When I first went to Birmingham the hope was held out that before very long there would be facilities
for a professional company working along-side the Department and integrated in some ways into its
teaching programme. This was never promised and depended upon the optimistic possibility of
outside funds being available to allow it. I finally disappeared as a dream three years ago at the point
where the necessity of having such a company was clearly demonstrated by the work I was doing.
The hope of it sustained a great deal of work. Its failure to materialize has left me feeling acutely the
contradictions of my position. One man cannot bridge two worlds, which for the most part are,
regrettably, poles apart. Sooner or later, he must choose between them.

The last reason for going to Birmingham, which it would be foolish to deny, was the economic security
it offered. The fact that one can work without worrying where the next pay-cheque comes from is a
real inducement. It can also be a trap.

The work I did in Birmingham falls into three clear phases-1966-69, 1969-71 and 1971 - 73. In the
first three years the major task outside teaching was overseeing and equipping the Department drama
studio and its ancilliary workshops. The headaches of carrying out the work were enormous, since
the university funding system works through a number of channels which have to be constantly
hammered to understand the problems of building a theatre or drama studio. The money to equip the
studio became available only after the building was complete - four years after the original estimates
and schedules had been drawn up by which time inflation had reduced purchasing power, and
equipment had often changed and standards of practice with it.

The Drama Department was accorded the same treatment as any other arts department in the
allocation of maintenance grants and at one time ours was £35 a year for nearly £60,000 worth of
plant and equipment. The financing of drama departments is haphazard, and varies from university to
university. In Birmingham, the funds available are inadequate for the work carried out, and are based
upon the power of the Head of Department to argue for every penny he can squeeze. There is an
urgent need in universities to recognize the special needs of drama departments, and to provide funds
directly related to and adequate for the work being carried out.

Professional or Academic Goals?

The teaching policy of the Department required that I should raise the standard of the Department
required that I should raise the standard of practice. The admirable theoretical principle was that the
study of drama and the theatre arts could not be separated from professional standards of practice.
The dangers involved in not following this policy and the temptation to ignore it, as Guthrie points out
are that 'economically (it is) convenient to pretend that drama is literature and can adequate be
studied as part of a literary curriculum.

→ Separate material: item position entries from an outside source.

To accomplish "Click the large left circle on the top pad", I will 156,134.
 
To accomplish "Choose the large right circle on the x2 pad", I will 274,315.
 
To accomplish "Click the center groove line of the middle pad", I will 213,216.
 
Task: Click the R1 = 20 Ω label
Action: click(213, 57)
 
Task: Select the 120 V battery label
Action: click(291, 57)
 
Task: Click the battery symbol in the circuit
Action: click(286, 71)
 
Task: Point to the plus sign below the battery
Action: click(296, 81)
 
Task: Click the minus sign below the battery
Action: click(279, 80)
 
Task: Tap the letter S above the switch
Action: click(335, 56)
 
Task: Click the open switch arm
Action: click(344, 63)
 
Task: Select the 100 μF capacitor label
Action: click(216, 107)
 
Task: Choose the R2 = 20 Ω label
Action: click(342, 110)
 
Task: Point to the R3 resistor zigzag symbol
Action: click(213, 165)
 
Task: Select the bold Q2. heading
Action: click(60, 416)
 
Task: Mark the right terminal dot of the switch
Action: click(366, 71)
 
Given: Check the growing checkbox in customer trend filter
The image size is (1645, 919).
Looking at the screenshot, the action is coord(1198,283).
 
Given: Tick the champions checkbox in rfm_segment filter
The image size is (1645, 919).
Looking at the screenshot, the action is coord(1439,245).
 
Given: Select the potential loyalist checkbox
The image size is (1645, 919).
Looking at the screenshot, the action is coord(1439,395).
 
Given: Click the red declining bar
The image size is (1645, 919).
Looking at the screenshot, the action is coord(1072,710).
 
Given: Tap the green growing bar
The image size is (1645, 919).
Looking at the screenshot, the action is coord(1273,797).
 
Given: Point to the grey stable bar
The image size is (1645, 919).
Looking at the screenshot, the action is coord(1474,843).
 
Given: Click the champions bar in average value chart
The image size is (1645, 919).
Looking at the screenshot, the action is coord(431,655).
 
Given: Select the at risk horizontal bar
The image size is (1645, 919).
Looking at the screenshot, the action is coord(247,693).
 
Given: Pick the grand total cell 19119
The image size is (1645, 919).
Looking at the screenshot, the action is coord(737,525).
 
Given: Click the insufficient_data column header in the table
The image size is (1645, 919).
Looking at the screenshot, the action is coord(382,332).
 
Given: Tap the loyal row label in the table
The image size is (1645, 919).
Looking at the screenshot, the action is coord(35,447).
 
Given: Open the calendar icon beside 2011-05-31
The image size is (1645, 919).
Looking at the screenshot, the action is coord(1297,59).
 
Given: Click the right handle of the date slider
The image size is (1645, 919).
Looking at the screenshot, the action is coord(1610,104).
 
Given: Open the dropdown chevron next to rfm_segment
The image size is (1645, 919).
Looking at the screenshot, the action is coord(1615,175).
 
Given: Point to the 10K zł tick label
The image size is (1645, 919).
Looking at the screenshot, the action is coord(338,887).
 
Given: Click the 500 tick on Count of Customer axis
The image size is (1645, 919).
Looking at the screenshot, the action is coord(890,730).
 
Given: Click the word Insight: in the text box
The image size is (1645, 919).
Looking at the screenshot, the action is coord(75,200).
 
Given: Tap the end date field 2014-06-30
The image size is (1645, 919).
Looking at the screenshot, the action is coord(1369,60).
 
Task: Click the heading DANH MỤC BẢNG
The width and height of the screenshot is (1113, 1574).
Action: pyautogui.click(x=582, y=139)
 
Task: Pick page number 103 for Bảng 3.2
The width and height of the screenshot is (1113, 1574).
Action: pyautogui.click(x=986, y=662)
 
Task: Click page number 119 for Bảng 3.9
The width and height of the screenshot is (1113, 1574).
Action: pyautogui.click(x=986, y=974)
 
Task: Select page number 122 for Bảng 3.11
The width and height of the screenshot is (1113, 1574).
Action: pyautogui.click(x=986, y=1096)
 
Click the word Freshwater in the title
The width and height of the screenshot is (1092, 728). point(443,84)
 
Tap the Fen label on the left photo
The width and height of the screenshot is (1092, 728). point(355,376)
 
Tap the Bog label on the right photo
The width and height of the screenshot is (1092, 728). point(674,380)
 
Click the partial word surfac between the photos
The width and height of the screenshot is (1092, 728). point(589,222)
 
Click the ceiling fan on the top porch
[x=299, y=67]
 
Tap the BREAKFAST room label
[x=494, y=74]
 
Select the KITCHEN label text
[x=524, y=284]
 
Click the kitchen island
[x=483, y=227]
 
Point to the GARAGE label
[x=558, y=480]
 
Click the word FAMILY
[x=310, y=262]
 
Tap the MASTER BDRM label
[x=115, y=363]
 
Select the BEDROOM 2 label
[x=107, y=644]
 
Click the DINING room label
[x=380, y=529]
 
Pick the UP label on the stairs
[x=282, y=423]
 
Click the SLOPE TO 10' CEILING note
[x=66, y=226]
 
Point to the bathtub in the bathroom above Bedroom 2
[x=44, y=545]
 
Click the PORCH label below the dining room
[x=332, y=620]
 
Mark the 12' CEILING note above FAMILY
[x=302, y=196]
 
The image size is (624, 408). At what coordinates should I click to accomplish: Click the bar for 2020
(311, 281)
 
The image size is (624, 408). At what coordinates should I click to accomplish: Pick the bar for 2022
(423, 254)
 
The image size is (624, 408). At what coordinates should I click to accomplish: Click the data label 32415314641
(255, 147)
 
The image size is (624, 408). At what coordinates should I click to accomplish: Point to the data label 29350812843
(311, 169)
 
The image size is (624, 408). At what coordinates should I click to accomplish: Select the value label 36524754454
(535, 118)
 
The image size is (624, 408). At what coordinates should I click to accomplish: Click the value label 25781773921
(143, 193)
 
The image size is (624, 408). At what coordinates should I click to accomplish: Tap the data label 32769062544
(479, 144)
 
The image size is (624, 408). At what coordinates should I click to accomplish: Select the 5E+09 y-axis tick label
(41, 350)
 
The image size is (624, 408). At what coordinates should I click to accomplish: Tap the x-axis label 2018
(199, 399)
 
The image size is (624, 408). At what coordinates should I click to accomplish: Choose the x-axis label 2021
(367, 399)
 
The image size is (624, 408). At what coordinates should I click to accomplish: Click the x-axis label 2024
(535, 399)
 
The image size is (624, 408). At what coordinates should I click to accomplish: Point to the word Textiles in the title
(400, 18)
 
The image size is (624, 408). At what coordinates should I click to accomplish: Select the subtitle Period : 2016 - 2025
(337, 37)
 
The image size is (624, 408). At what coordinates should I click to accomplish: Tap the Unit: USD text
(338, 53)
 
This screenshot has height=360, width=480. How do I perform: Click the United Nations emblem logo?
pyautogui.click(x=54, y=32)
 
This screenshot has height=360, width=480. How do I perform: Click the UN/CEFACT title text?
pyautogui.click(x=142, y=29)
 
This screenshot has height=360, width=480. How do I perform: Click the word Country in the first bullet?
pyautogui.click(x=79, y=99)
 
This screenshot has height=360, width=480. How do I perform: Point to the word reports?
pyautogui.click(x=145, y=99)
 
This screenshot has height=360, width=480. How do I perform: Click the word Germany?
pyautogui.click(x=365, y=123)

This is analogous to encouraging (students) to believe that
they can "do" surgery by taking a general course in biology.... Too many students, by the time they
achieve a degree in drama, are stuffed to the gills with theory, have imaginations which are
theoretically "liberated" (by improvisation classes) but which are in fact fettered because of their
almost total lack of practical know-how.'

The intention of the Birmingham Department has never been to train professional actors, but to make
it clear what the demands are of putting theory and study into practice. The problems of doing this are
enormous and run foul of the present University set-up at every single point, particularly in the amount
of time available. The course throughout the time I have been there has been non-vocational aiming
at as broad and comprehensive an introduction to all aspects of drama and the theatre arts as
possible. Single Honours students have about eighteen hours a week tuition of all kinds. Combined
Honours students nine or ten hours. The course by its very nature opens up large areas of theatre
study which the student is left to struggle with as best he can: he is expected to read widely outside
the tuition hours, and a two-hour-a-week seminar in Theatre History may well ask for eight hours
reading to take up the possibilities explored. When practical considerations are introduced, it becomes
clear that priorities have to be established or some restriction on the course imposed - for example,
one hour a day spent on movement, which is under the bare minimum required for any progress to be
made, would take up almost one-third of all tuition hours in the week.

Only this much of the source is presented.